TEXT EXTRACT
++++

# Any suggestions on new float/trailer?



## -xx-sally-xx- (Dec 29, 2007)

So we've found a new float that seems suitable (yay!!) and i was just curious as to what everybody else thought about it.

Its a 25f long by 5.3f wide 4 horse shot gun load. Not a gooseneck though, standard float. It is really light (under 2 tonne) with electric brakes and brake away system (does anyone actually know what this is...?) It's just had a new paint job. Features include tack storage up front and a HUGE space between that and where the horses start (not exaggerating, you could fit another pony or two in there!!) which you could modify to be a kitchen, extra storage or anything really. It also has padding throughout, and the chest bars are built kind of like breaching doors. It also has breaching doors between the horses, and i assume it has them at the back but i cant be certain. I'll put some photos up if i can figure out how...

So anyway what do you think? We havn't seen it but it sound fine for what we need, just curiosity got the better of me =)


----------



## -xx-sally-xx- (Dec 29, 2007)

I think its the last picture that im not too sure on because it looks as though the divider is quite battered and rusty, but the rest looks neat and orderly so not sure if its a problem. Its quite cheap so i can always get it replaced.


----------



## -xx-sally-xx- (Dec 29, 2007)

anyone...?


----------



## 7Ponies (May 21, 2009)

Not much help from me. We rarely see this type of trailer in the US. My suggestion would be to go look at it in person. Especially check the flooring, under the mats, etc.


----------



## 7Ponies (May 21, 2009)

Brake away system is usually battery operated, and should the trailer break away from your truck/hitch, the battery will operate the trailers braking system to stop the trailer.


----------



## -xx-sally-xx- (Dec 29, 2007)

ok thanks =)


----------

++++

THE TASK
From the trailer forum thread, list every measurement the first post gives for the float, with what each one measures.

GIVEN INFORMATION

++++

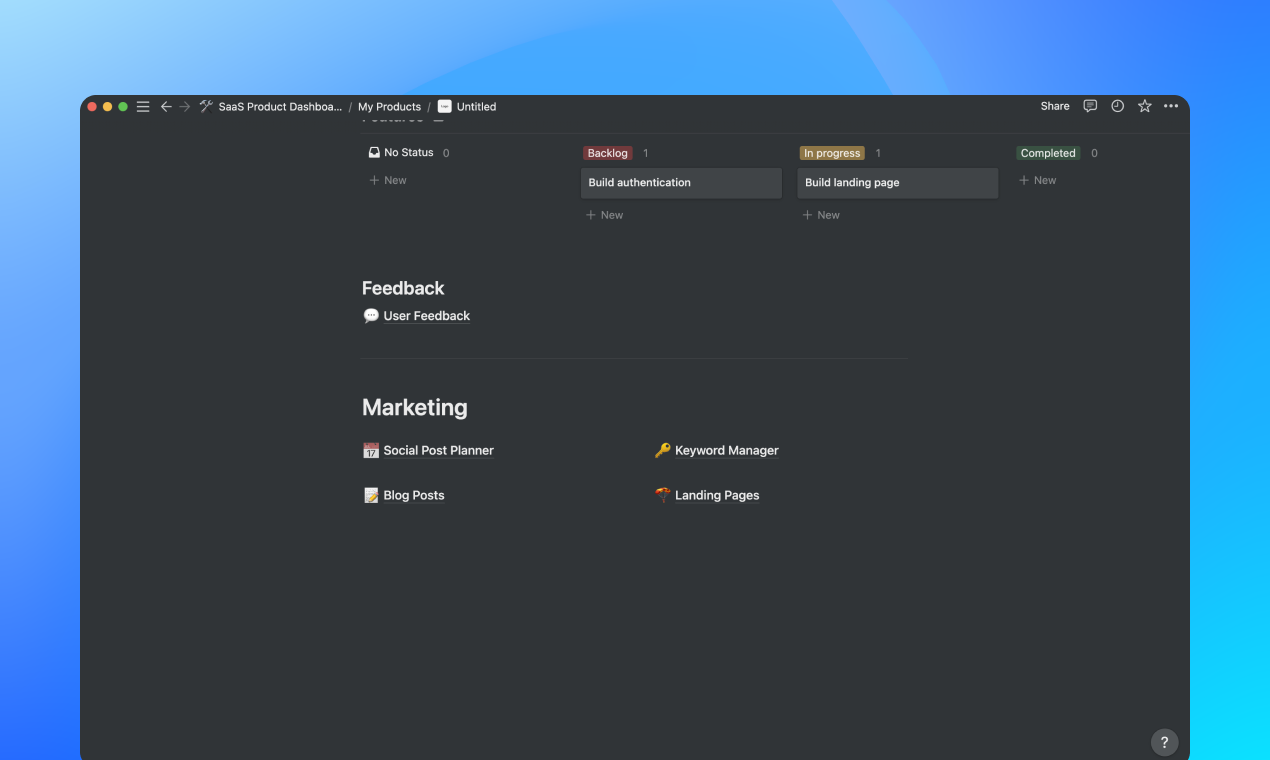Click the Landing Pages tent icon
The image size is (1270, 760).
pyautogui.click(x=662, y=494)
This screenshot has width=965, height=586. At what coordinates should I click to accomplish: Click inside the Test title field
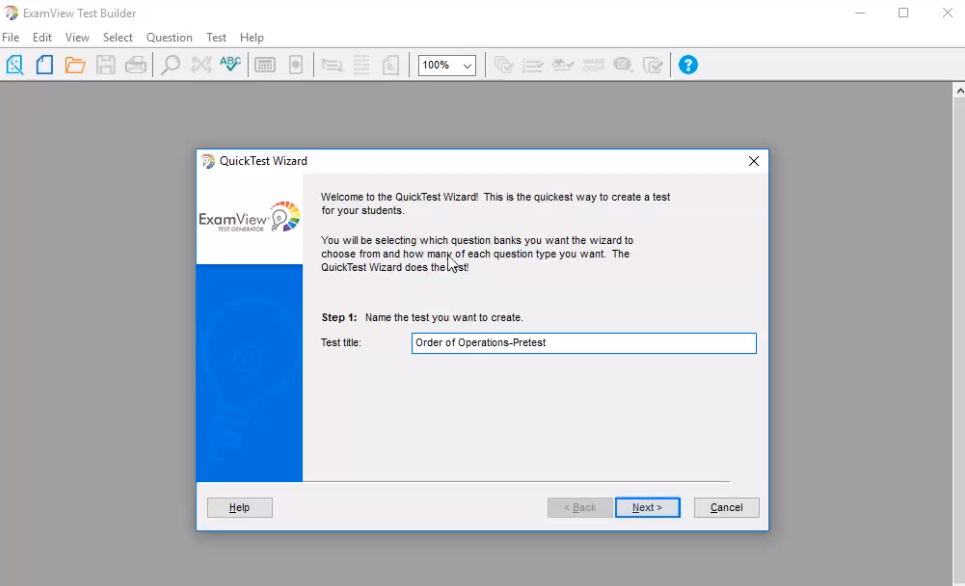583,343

++++

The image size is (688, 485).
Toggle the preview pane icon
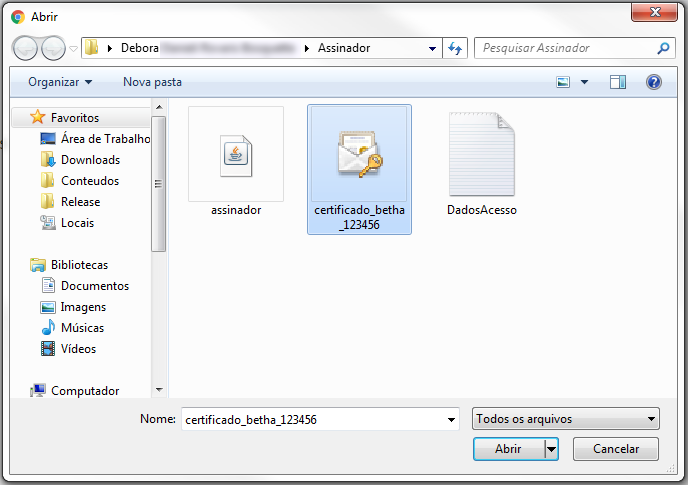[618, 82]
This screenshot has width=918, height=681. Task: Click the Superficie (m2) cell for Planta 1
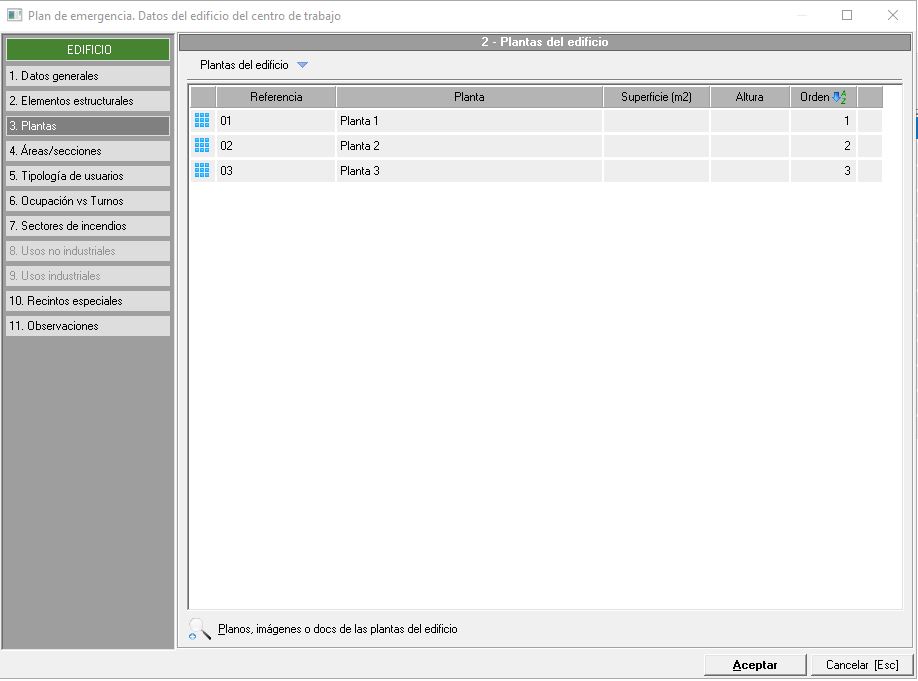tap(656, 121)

++++

RIGHT ANSWER
- Length: 25f
- Width: 5.3f
- Weight: under 2 tonne